The Picture Palace was Braintree’s first cinema.

Fairfield Road, Braintree, Essex, CM7 3HA
This pub is the former Embassy cinema, built in the 1930s to replace The Picture Palace. This Wetherspoon pub has a long association with cinema. It all began in 1912, when The Picture Palace was built on the site of a sandpit and first opened its doors to the cinema-going public. As well as the delights of the silver screen, The Picture Palace also presented variety acts on its small stage.

A print and text about cinemas and films in the area. 


The text reads: The first movies shown in Braintree were at the Biograph. This was a portable booth situated on the Fairground site (later the post office) opposite the pub from around 1906.

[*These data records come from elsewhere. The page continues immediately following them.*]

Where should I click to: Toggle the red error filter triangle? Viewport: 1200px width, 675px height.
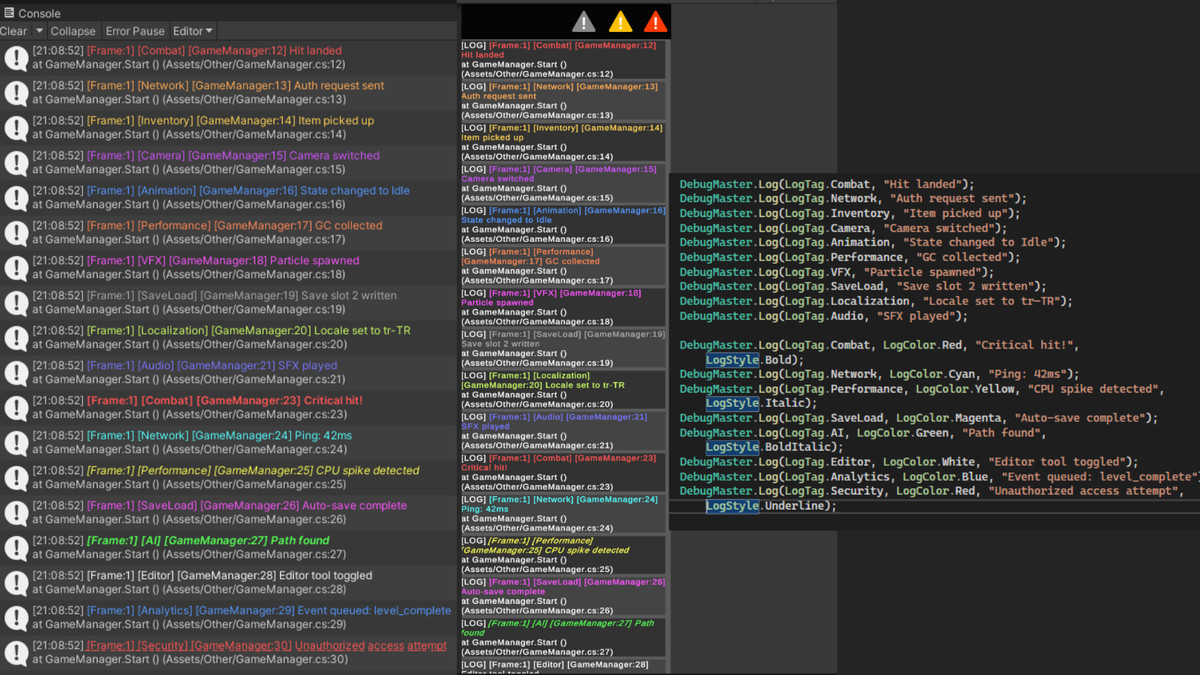click(x=655, y=20)
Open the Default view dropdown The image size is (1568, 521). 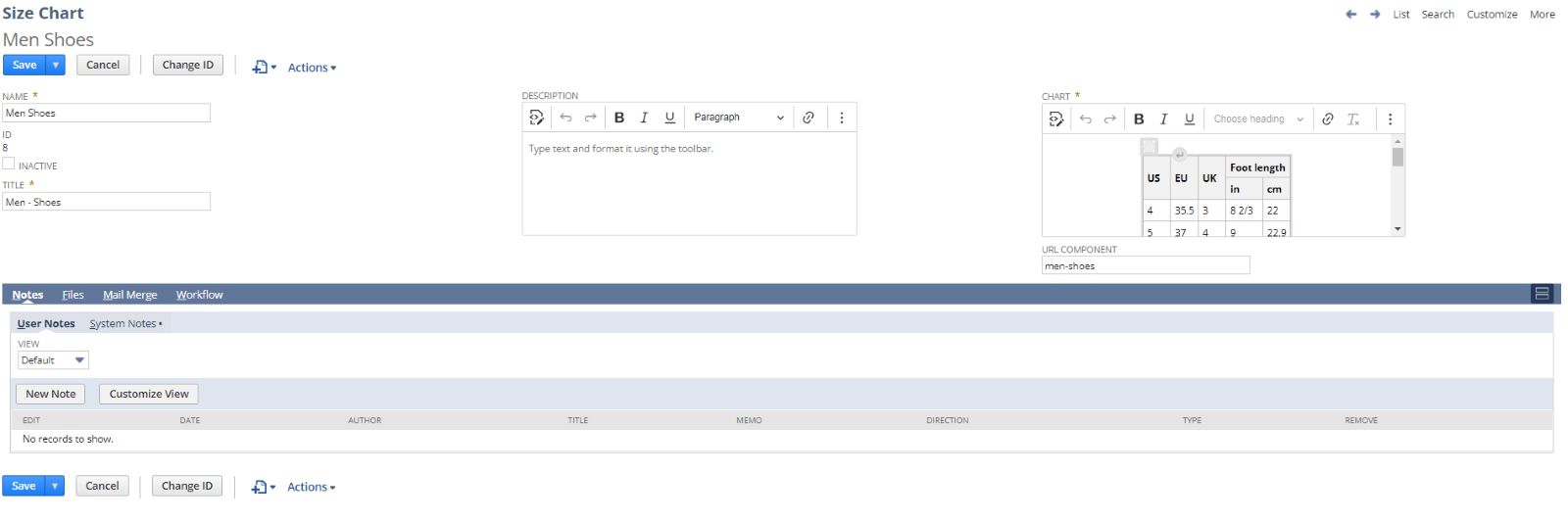pyautogui.click(x=53, y=360)
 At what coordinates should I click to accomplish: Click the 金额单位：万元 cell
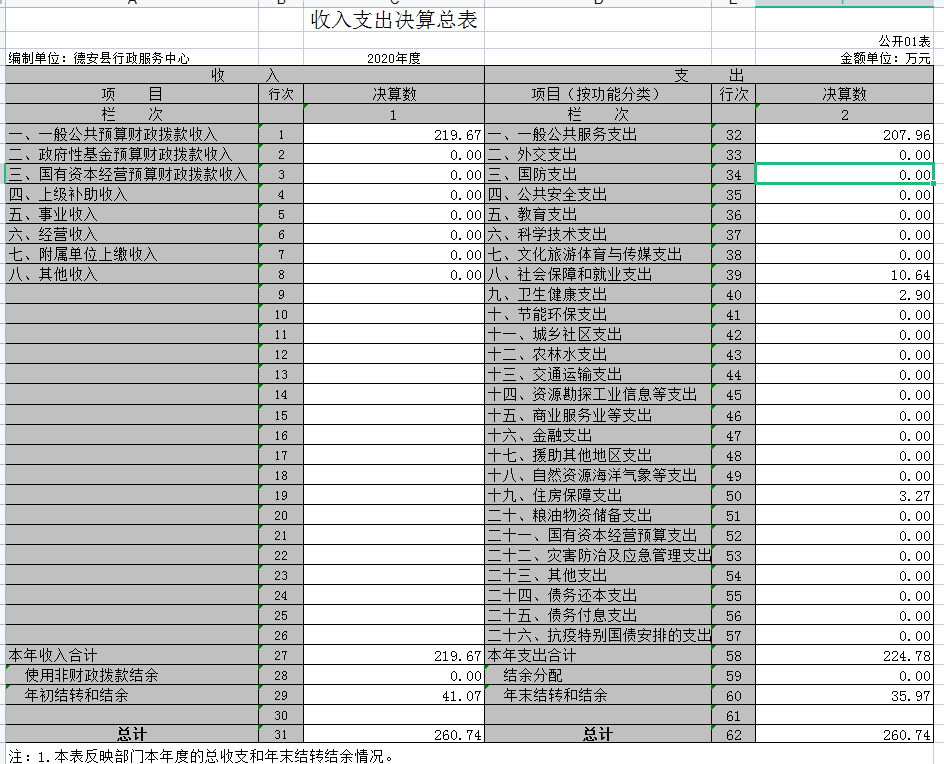886,59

The mixture of primitive auditorium, nitrate film, as well as projector and audience that both smoked, was a fire waiting to happen. As a result, fire regulations were introduced, which led to purpose built cinemas. The Picture Palace was Braintree’s first cinema building. The silent films were accompanied by a musical duet of piano and violin.

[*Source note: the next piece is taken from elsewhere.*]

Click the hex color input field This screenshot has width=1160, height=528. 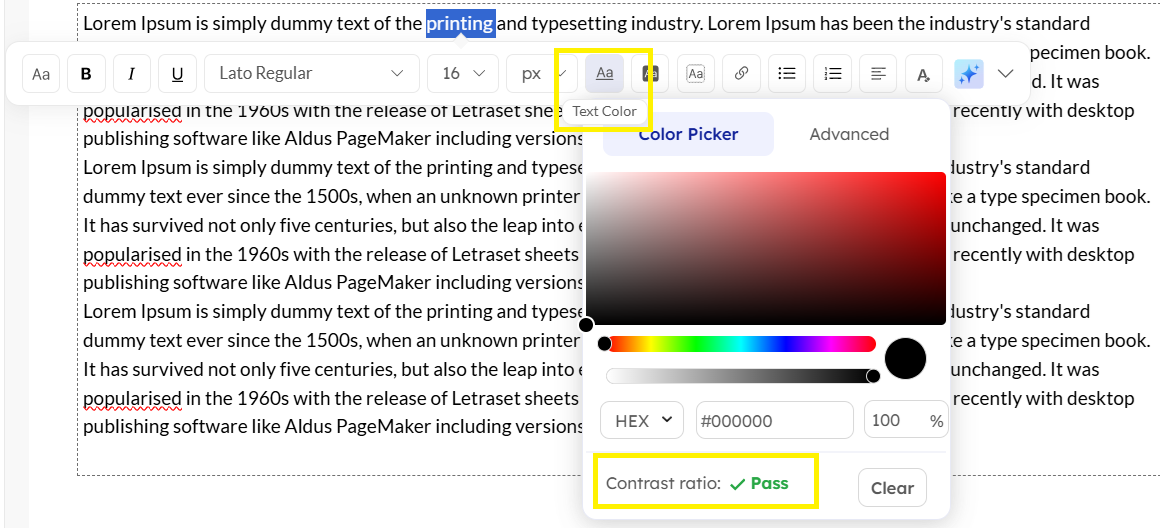(774, 421)
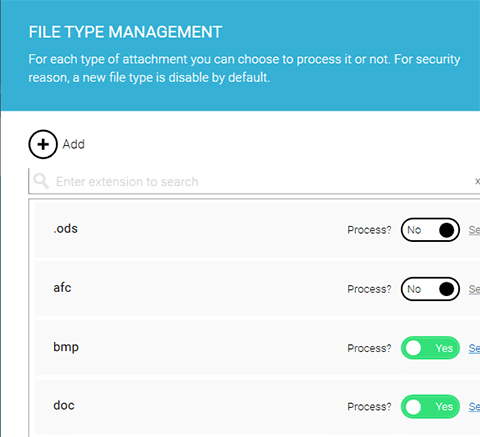Viewport: 480px width, 437px height.
Task: Turn on the afc Process toggle
Action: click(x=430, y=289)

The Embassy replaced the Picture Palace, in 1935, when Braintree’s population was just 9,000. The first film shown here was Things Are Looking Up, starring Max Miller and Cicely Courtneige. The new cinema featured a magnificent Christie organ.

Above: The Picture Palace, Braintree c1910.

Prints and text about pilgrims and presidents. 


The text reads: Hoping to find freedom of worship, worshippers from various Protestant sects crossed the Atlantic in the 17th century to the New World, many of them from the Braintree area.

In 1632 a ship called the Lyon sailed from London to New England. Among those on board were Henry Adams, his wife, seven sons and daughter. Adams is reputed to have lived at Tabor House, Church Lane, Bocking. Two of Adams’ descendants went on to become presidents of the USA. His great-grandson John Adams was the second man to achieve the honour, and his son John Quincy Adams was the sixth.

Another famous emigrant was John Bridges, of Rayne Road, Braintree, Bridges founded a school at Newtowne, later Cambridge, Massachusetts, which became one of America’s finest educational establishments – the University of Harvard.

Left: John Adams Centre: John Adams, 1823 
Right: John Quincy Adams 
Below Right: Harvard, 1726.

Text about the silver screen. 


The text reads: Stars of the silver screen once enthralled audiences on the site of this pub. The first cinema, The Picture Palace, was built on the site of a small sandpit in 1912.

As well as enjoying silent films, patrons could enjoy various shows and variety acts on The Picture Palace’s small stage, including Alfred Lanham and Nicoli ‘the Russian dwarf’. They could plump for either hard wooden benches or luxury tip-up seats.

Between the wars, The Picture Palace was replaced by the Embassy Cinema. By then the movies had become so popular that a rival cinema, The Central, was built on the High Street, on a site later occupied by Townrows department store. In later years, both The Central and the more modern Embassy were in common ownership.

Prints of The Embassy, c1935.



External photograph of the building – main entrance.